A empresária (e designer gráfica) já trazia experiência no ramo, mas sobretudo ao serviço de outras marcas. A poucos quilómetros da cidade onde tudo acontece, é-lhe possível lidar de perto com fornecedores e fabricantes, testar materiais e novos modelos e trabalhar quase sem stocks. Aos modelos em feltro adiciona etiquetas em couro, fitas de camurça e pequenas peças metálicas, elementos que ajudam a criar “a diversidade que procurava” e que não encontrava no mercado nacional.
Mesmo com um vírus a afetar a economia e sem oferecer um bem essencial, Sílvia criou um negócio a solo, na esperança de que o made in Portugal, o valor acrescido da sustentabilidade e as próprias tendências de moda soprem de feição. “Diria que está a começar a pegar, já se nota uma procura maior por chapéus, muito à boleia do que já aconteceu com espanhóis e franceses”, resume. Além dos clássicos, a Lemonade Collective desdobra-se noutras opções — chapéus de praia para os dias de verão e modelos em pano, feitos a partir de tecidos parados em fábricas portuguesas. Até agora, as vendas têm sido maioritariamente no mercado nacional.
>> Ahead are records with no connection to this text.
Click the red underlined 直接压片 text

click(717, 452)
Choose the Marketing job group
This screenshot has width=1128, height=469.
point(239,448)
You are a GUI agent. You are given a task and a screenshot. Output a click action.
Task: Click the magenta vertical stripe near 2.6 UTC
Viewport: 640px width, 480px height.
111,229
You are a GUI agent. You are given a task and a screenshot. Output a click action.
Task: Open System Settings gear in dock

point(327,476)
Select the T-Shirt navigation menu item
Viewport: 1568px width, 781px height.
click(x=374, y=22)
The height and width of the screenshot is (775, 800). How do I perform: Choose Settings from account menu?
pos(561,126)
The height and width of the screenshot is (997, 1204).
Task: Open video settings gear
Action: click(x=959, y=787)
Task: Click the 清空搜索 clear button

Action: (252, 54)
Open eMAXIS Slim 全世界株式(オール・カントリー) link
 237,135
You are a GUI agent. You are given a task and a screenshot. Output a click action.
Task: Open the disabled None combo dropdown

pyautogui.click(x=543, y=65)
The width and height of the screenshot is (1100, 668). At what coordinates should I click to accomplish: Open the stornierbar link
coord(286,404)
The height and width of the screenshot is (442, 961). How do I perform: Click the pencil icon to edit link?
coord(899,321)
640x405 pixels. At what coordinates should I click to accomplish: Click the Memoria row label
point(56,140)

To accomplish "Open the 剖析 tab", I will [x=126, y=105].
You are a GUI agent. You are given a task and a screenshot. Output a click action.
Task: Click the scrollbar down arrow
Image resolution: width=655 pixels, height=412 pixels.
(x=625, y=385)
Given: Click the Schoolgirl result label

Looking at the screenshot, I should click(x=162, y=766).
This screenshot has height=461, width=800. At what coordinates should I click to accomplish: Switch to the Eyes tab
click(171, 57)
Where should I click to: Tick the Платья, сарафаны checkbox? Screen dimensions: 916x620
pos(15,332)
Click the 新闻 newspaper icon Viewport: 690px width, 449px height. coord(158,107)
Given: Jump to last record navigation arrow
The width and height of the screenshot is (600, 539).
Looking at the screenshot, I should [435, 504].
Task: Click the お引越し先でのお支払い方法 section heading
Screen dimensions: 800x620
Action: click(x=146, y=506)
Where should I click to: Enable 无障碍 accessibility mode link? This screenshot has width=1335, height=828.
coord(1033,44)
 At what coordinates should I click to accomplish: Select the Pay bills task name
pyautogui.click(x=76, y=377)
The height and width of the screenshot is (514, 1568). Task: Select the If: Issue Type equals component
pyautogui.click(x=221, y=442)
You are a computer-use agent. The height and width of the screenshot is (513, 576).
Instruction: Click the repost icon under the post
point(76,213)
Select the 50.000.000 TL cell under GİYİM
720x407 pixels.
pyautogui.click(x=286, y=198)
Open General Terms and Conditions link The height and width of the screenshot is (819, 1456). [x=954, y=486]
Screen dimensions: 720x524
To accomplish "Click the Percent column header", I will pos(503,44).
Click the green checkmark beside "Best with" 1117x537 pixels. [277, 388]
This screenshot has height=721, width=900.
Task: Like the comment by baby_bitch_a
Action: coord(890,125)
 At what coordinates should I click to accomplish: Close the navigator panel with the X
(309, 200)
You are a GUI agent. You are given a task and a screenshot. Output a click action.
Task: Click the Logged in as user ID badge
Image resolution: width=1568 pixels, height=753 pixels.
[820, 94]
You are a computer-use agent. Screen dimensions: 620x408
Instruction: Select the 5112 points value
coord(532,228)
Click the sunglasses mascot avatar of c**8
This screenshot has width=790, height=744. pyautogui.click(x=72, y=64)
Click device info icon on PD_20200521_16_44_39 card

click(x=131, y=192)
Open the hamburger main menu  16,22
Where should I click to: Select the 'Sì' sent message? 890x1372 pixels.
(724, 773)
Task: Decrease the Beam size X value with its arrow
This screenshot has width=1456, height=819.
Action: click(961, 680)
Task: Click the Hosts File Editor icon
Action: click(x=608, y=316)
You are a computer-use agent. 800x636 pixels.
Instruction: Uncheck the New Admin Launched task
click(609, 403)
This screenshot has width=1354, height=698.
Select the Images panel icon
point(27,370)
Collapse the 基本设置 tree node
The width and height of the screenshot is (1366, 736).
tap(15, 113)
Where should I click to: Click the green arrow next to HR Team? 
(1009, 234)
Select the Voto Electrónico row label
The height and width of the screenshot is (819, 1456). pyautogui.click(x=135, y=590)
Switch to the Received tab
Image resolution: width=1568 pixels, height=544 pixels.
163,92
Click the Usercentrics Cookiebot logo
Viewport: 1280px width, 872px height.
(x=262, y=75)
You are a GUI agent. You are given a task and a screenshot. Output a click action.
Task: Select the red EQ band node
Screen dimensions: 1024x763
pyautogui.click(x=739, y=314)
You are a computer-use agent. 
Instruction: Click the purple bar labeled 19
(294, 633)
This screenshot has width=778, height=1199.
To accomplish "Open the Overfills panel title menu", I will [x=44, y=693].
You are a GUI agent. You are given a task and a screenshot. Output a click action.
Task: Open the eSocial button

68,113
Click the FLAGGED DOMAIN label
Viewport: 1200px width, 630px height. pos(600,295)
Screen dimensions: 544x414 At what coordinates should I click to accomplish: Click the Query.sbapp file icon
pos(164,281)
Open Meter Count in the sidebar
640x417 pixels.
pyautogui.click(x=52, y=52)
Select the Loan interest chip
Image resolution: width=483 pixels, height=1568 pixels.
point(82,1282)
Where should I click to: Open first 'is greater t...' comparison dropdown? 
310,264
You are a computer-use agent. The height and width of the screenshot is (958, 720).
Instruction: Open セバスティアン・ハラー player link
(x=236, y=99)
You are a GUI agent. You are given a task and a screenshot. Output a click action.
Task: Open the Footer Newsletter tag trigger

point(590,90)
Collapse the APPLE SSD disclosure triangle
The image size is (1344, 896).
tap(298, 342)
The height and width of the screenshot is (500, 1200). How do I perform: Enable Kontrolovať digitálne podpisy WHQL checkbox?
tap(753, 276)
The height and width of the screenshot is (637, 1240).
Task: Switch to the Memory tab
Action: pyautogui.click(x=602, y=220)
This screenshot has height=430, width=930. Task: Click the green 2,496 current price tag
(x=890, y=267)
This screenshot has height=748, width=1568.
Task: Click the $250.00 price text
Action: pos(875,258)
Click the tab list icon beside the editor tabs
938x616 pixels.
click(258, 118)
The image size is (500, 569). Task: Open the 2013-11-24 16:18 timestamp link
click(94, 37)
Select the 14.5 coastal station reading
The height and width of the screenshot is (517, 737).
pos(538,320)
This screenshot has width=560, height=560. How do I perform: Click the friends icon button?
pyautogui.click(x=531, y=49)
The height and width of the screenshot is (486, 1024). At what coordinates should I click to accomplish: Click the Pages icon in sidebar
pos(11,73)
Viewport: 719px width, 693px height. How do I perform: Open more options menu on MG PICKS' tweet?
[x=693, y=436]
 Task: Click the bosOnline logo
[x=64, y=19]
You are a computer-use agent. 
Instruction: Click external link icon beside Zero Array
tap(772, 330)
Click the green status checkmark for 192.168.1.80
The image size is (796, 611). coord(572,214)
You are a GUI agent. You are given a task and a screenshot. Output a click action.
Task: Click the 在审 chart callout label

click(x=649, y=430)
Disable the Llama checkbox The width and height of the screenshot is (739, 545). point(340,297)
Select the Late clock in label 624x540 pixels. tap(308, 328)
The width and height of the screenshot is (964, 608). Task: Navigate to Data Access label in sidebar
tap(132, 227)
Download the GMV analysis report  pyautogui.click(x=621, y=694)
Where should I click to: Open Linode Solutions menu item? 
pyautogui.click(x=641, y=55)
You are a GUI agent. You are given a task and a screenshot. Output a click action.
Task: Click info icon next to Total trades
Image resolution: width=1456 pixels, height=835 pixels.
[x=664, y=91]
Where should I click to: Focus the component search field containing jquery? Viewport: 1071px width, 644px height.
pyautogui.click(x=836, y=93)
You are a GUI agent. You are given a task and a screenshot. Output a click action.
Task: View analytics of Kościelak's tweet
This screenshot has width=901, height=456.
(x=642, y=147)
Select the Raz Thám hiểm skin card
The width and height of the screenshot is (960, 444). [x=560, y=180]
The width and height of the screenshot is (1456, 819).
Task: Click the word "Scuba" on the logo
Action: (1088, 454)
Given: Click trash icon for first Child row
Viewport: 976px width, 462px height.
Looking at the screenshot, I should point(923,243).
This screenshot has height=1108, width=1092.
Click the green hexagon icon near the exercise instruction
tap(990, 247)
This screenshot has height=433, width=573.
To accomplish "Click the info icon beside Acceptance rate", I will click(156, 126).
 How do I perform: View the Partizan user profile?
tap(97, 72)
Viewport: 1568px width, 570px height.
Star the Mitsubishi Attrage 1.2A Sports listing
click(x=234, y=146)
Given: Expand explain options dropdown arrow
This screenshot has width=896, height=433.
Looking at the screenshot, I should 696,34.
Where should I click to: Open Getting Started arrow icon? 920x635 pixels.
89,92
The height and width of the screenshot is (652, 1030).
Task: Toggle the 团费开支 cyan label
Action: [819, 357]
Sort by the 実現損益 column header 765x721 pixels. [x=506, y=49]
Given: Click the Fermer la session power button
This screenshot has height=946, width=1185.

“Quis criar mais do que uma marca de chapéus bonitos”, admite. A empresária quis sobrepor os valores ao próprio produto e lançar uma marca ancorada na inclusão social. É por isso que, por cada produto vendido, um euro reverte para a Associação Portuguesa de Portadores de Trissomia 21. Uma vertente que quer desenvolver no futuro, com esta e outras organizações de cariz social.
Umbra: Portugal num chapéu
“Sabia que temos o maior fabricante de feltros para chapéus do mundo?” — a pergunta é feita por José Gaspar durante uma conversa sobre a vocação portuguesa para a chapelaria. Refere-se à FEPSA, um gigante se São João da Madeira há mais de 50 anos no mercado, principal fornecedor de matéria-prima da Umbra, a marca que lançou em dezembro de 2020, juntamente com Catarina Vassalo, conhecida designer de joias e acessórios.
A ideia já lhes pairava na cabeça, mesmo antes da pandemia. “Além de ser careca e de, obviamente, gostar de chapéus, num país com tanto sol, não tínhamos assim grandes marcas”, continua. Contou, por isso, com o know how da sua parceira de negócio, que em tempos se dedicou à millinery em terras de sua majestade. Ainda assim, conhecer a cidade dos chapéus e descobrir as suas mãos mais talentosas foi uma surpresa.
Atualmente, a maior parte da produção é feita numa pequena fábrica de São João da Madeira, onde trabalham quatro pessoas, mas há margem para envolver outros. “São estruturas muito pequenas e muitos dos artesãos que existem são difíceis de encontrar. Em parte, a grande tradição da chapelaria perdeu-se e assusta-me que, daqui a dez anos, quando algumas destas pessoas começarem a morrer, não se saiba quem vai dar continuidade a este trabalho”, afirma ao Observador.
Por enquanto a missão da marca é esta: aproveitar o que de melhor se faz em Portugal no que à chapelaria diz respeito. Manjerico, Filigrana, Pessoa e Arraiolos são alguns dos modelos que marcaram o lançamento, decorados com fitas coloridas e pequenas peças de metal, mas sempre possíveis de personalizar ao gosto do cliente. Meio ano depois, a oferta estendeu-se aos chapéus de pano reversíveis — padrões vibrantes para emparelhar com o verão. José antecipa ainda duas das novidades dos próximos meses — chapéus de praia e chapéus em palha, produzidos no Algarve. “Temos de recuperar o hábito de usar chapéu — como proteção contra o sol, mas também como acessório de moda. Não acho que se tenha perdido completamente, mas a concorrências das grandes cadeias também não ajuda. Mas nós temos os melhores”.
100% português é uma rubrica dedicada a marcas nacionais que achamos que tem de conhecer.